What this exercise asks:
(a) In the paramedic shortage article, retype the passage starting with "Fire departments thinking" and going on through "retain part-time paramedics.".
(b) Using the paramedic shortage article, decide whether each statement below agrees with it. Answer yes or no for each and quote the words that decide it. (i) The starting salary for paramedics in the region is around $50,000. (ii) Northern Kentucky will need 175 new paramedics in the next ten years. (iii) The Pierce Township Fire Department raised its paramedic salary to retain part-time paramedics.

Fire departments thinking outside the box in light of paramedic shortage
Northern Kentucky and Southwest Ohio fire departments say they need a new generation of paramedics to come on board
By EMS1 Staff
CINCINNATI — Northern Kentucky and Southwest Ohio are seeing a drop in people who want to be paramedics.
Cincinnati.com reported that although the starting salary is around $50,000 in the region, several fire departments are seeing a shortage in people interested in the position.
"There are fewer paramedic schools around locally and the number of people going into this career seems to have dropped as well," Blue Ash Fire Chief Rick Brown said.
With an expected wave of paramedic retirements, Northern Kentucky will need 175 new paramedics in the next five years. Pierce Township Fire Department Chief Craig Wright said their paramedic salary has been increased to retain part-time paramedics.

Records shown:
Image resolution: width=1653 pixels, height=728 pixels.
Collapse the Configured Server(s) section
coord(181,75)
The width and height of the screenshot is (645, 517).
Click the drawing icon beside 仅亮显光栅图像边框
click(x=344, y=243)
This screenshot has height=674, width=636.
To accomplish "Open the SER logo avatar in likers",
---
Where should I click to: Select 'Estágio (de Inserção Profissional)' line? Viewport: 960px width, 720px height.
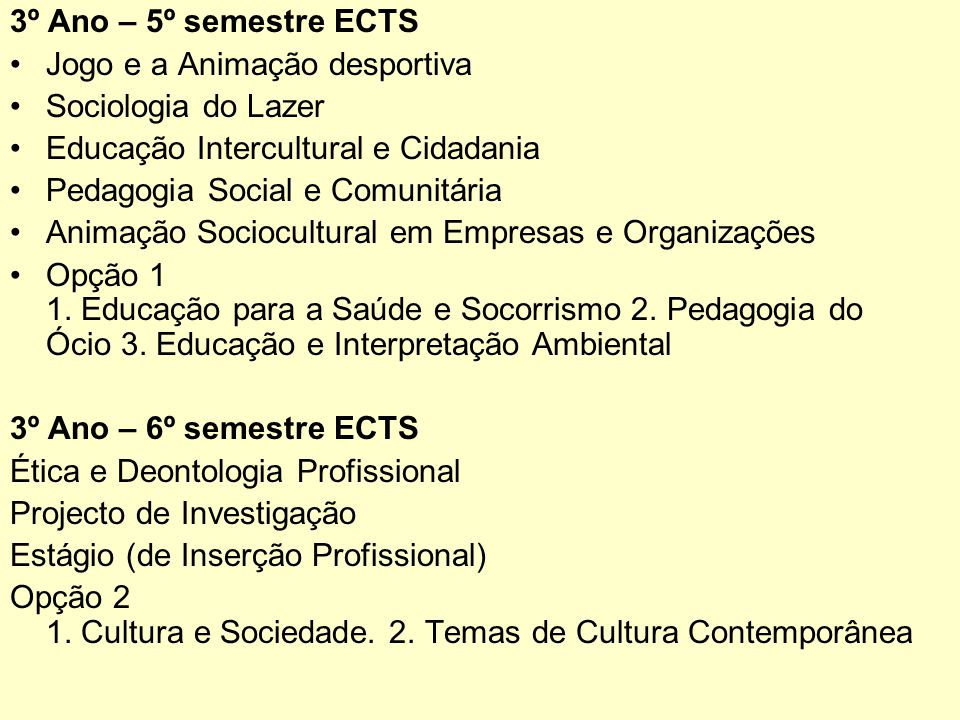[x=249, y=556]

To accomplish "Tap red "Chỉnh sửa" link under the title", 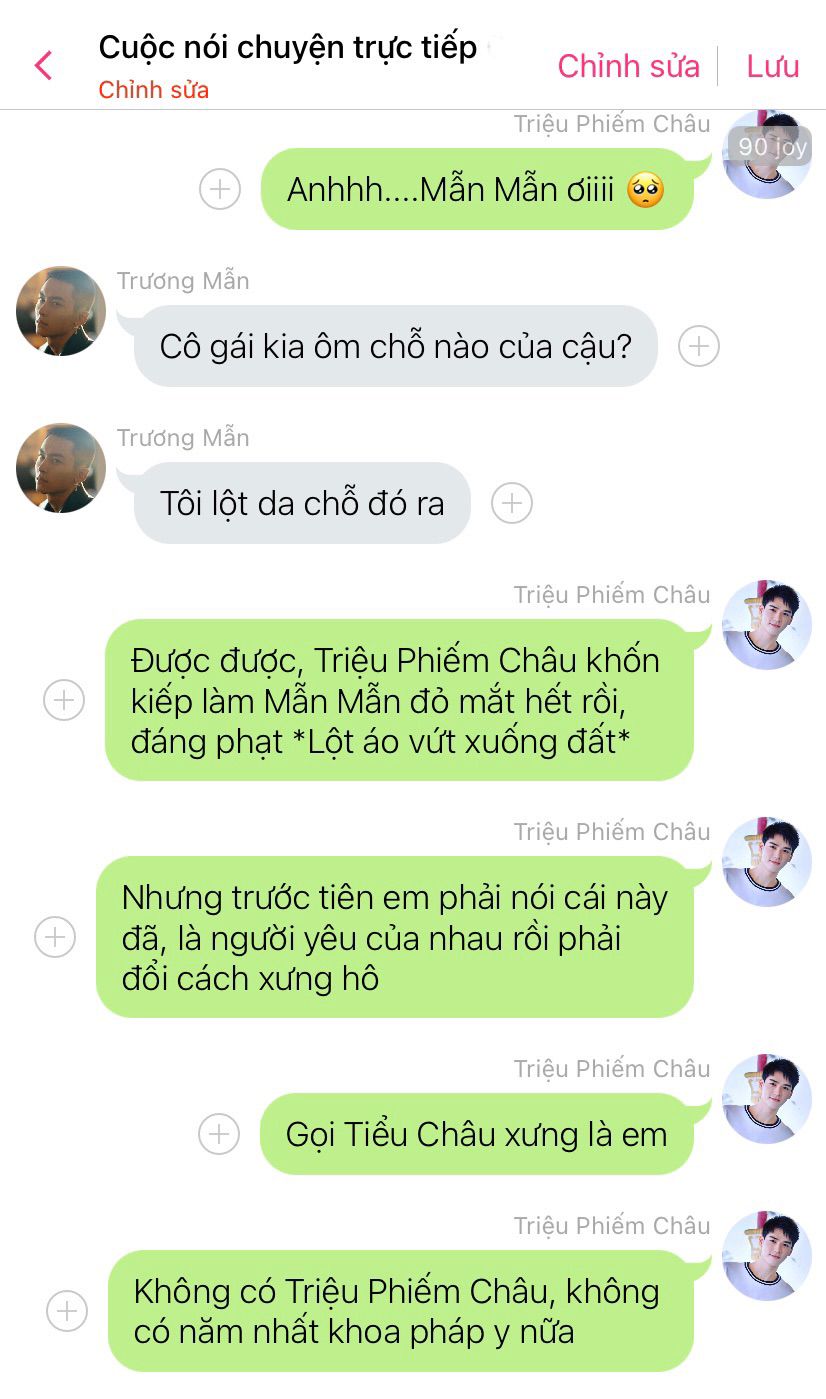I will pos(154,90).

Answer list:
(a)
Fire departments thinking outside the box in light of paramedic shortage
Northern Kentucky and Southwest Ohio fire departments say they need a new generation of paramedics to come on board
By EMS1 Staff
CINCINNATI — Northern Kentucky and Southwest Ohio are seeing a drop in people who want to be paramedics.
Cincinnati.com reported that although the starting salary is around $50,000 in the region, several fire departments are seeing a shortage in people interested in the position.
"There are fewer paramedic schools around locally and the number of people going into this career seems to have dropped as well," Blue Ash Fire Chief Rick Brown said.
With an expected wave of paramedic retirements, Northern Kentucky will need 175 new paramedics in the next five years. Pierce Township Fire Department Chief Craig Wright said their paramedic salary has been increased to retain part-time paramedics.

(b)
(i) Yes: "the starting salary is around $50,000 in the region"
(ii) No: "Northern Kentucky will need 175 new paramedics in the next five years"
(iii) Yes: "their paramedic salary has been increased to retain part-time paramedics"